The company is a mid-sized video production company managing both local and travel-based projects. Their team typically runs between five to six editors, mostly working remotely, with a small office presence. The company has an experienced staff, with many editors having been with the firm for several years, and regularly handles high-resolution 4K video content requiring substantial storage and bandwidth.

Existing Workflow

Their post-production process relies on cloud-based editing platforms intended to enable remote collaboration. Previously, they used a solution recommended within the industry, designed to allow editors to access and work on large video files remotely without needing to transfer huge amounts of data locally. Editors worked from various computers and locations, collaborating on projects typically sized between 500 GB to 2 TB.

Issues with the Existing Workflow

Despite the promise of cloud-based editing, the team faced significant friction and technical challenges. Key pain points included: High latency and slow performance when editing 4K files remotely due to bandwidth constraints. Difficulty onboarding new editors quickly, with delays caused by large file transfers and software limitations. Unreliable experience with mounting remote drives, leading to frequent interruptions and inefficiencies. An extra step of proxy file creation to workaround latency issues, adding complexity to the workflow. The cloud solution often required downloading footage locally anyway, negating some benefits of remote editing.

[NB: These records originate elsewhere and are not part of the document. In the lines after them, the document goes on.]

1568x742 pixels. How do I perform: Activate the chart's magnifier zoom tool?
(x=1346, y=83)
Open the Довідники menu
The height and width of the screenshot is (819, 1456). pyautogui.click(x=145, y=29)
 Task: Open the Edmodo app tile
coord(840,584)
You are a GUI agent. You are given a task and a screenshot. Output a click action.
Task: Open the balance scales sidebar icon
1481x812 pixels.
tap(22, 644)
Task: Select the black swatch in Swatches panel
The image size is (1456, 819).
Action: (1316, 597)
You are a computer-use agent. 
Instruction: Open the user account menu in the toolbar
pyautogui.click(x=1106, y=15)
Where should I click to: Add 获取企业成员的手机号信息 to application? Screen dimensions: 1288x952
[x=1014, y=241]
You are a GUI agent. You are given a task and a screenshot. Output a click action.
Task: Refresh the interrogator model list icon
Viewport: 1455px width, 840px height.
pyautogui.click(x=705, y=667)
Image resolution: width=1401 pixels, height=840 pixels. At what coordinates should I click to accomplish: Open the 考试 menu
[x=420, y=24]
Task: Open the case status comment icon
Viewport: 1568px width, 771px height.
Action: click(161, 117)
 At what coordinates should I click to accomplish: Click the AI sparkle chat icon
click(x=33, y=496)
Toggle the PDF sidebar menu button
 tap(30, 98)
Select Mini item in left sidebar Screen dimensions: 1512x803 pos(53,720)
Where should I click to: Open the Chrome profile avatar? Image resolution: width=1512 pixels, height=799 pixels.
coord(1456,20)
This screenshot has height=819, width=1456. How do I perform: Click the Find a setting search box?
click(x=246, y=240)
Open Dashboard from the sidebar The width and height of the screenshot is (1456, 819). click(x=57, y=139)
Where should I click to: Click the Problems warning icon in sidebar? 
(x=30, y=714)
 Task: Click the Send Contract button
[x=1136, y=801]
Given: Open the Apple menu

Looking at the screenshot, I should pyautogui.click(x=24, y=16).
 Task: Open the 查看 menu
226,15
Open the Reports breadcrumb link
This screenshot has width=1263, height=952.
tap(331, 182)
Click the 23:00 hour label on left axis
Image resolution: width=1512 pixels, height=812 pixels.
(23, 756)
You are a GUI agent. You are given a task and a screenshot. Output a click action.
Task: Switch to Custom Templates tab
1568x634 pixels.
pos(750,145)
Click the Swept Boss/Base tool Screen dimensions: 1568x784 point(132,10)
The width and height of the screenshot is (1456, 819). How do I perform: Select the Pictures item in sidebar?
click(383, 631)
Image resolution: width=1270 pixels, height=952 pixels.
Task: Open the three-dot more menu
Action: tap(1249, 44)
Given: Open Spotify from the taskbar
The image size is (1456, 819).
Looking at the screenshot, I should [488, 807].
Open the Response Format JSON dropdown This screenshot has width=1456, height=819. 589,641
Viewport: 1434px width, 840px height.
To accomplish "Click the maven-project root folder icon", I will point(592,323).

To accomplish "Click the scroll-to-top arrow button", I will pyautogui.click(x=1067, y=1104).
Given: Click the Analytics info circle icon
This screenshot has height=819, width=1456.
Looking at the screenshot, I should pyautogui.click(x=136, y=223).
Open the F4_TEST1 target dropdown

How Shade Would Change Their Workflow

Shade offers a cloud platform that mounts storage on editors' local machines, mimicking the experience of working with a physical hard drive but with cloud convenience. While Shade acknowledged that 4K editing over limited bandwidth (e.g., 100-200 Mbps) still presents latency challenges, their platform is designed to be more performant than previous solutions. Additionally, Shade is developing a feature called External Sources, expected to launch soon, which will allow teams to synchronize footage across local drives seamlessly. This hybrid approach aims to combine the speed of local editing with the synchronization benefits of the cloud, effectively eliminating latency and transfer bottlenecks for large 4K projects. Shade emphasizes transparency about current performance limits but positions itself as a more comprehensive tool with integrated review, approval, and search capabilities beyond just file mounting. The company is encouraged to consider Shade as a future-ready platform that can evolve with their needs, especially once the External Sources feature is released.

Benefits

  • Cloud storage with local hard drive-like performance for seamless editing.
  • Reduced latency and friction compared to previous cloud editing solutions.
  • Integrated review and approval workflows within the platform.
  • Improved collaboration for remote teams without the need for cumbersome proxy workflows.
  • Upcoming External Sources feature to synchronize local drives and centralize footage.
  • Transparent communication about current capabilities and roadmap, helping companies plan adoption confidently.